Coffin Queen is a Zombie! I have four of her in an old casual deck built around the Visions Chimera cards. She’s not on the list, so maybe one day I’ll have her in foil. She’s another instant-speed reanimation method, but is more fragile than Shallow Grave. She’s pretty amazing for what she can do repeatedly, especially in EDH and its legions of enter-the-battlefield abilities, and I wouldn’t mind picking up a few spares for the long haul.

Honorable mention to the uncommon that is Horned Sliver at $3.50, two and a green to give trample is just silly. We love our casual Sliver decks!

Stronghold: Grave Pact, Mogg Infestation

Grave Pact has seen six printings, three of them in foil. All of the nonfoils are $10 or so, and the foils range in price depending on the art. This is pretty crazy, and if I ever have time, I’ll look up and see if there are other cards that come near to this number of printings while maintaining a price. Mogg Infestation is a two-way card, for doubling yourself up or for turning someone else’s board from value plays to a token horde.

Exodus: Hatred (RL)

I played Standard in the days of “No blocks? Tapped out? Ritual-Ritual-Hatred.” Pretty fun, especially when this was the same block as Shadow creatures. It’s a tough card to use in Commander, and that’s the primary consideration for its casual price.
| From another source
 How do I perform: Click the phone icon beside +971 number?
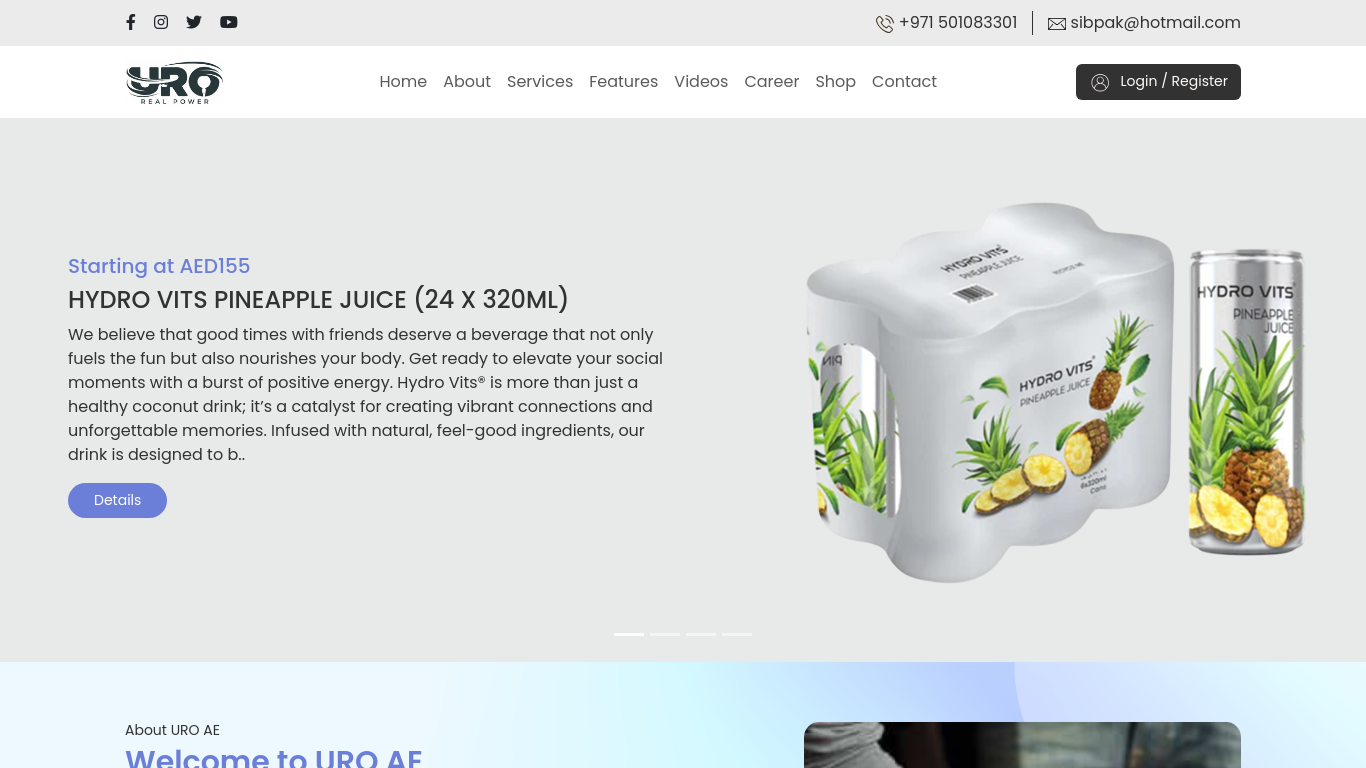click(x=885, y=23)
Urza’s Saga: Contamination

This makes waves occasionally as a sideboard card in Legacy. It’s very good at locking someone out once it lands and stays, but it’s not hard to tap for mana in response and have it dealt with that way. Having a creature per turn is a big drawback in Constructed play.

Urza’s Legacy: No Mercy

Twelve dollars! For a card not on the list, seeing zero tournament play, and allowing something to hit you, it’s not a good deal for me. Interesting that this wasn’t used as a way to deal with True-Name Nemesis, since it gets around the protection by not targeting.

Urza’s Destiny: Yavimaya Hollow (RL)

Regeneration is a great ability to have, even with high-powered casual sweepers like Terminus or Toxic Deluge around. This is a sweet pickup for any green Commander deck, and you know that it’ll never be reprinted. Looking at this graph, I wouldn’t be surprised if it continued a slow upwards trend in price.

That’s part 1, to be finished next week.

For those of you attending GP Jersey this weekend: Stock up on worn dual lands. Get that MP Plateau and bring it back to your FNM, and watch as casual players feast their eyes. A surprising amount of Cube/Commander/Casual players could not care less about the condition of a card, as long as it’s sleeve playable. Trade/buy accordingly.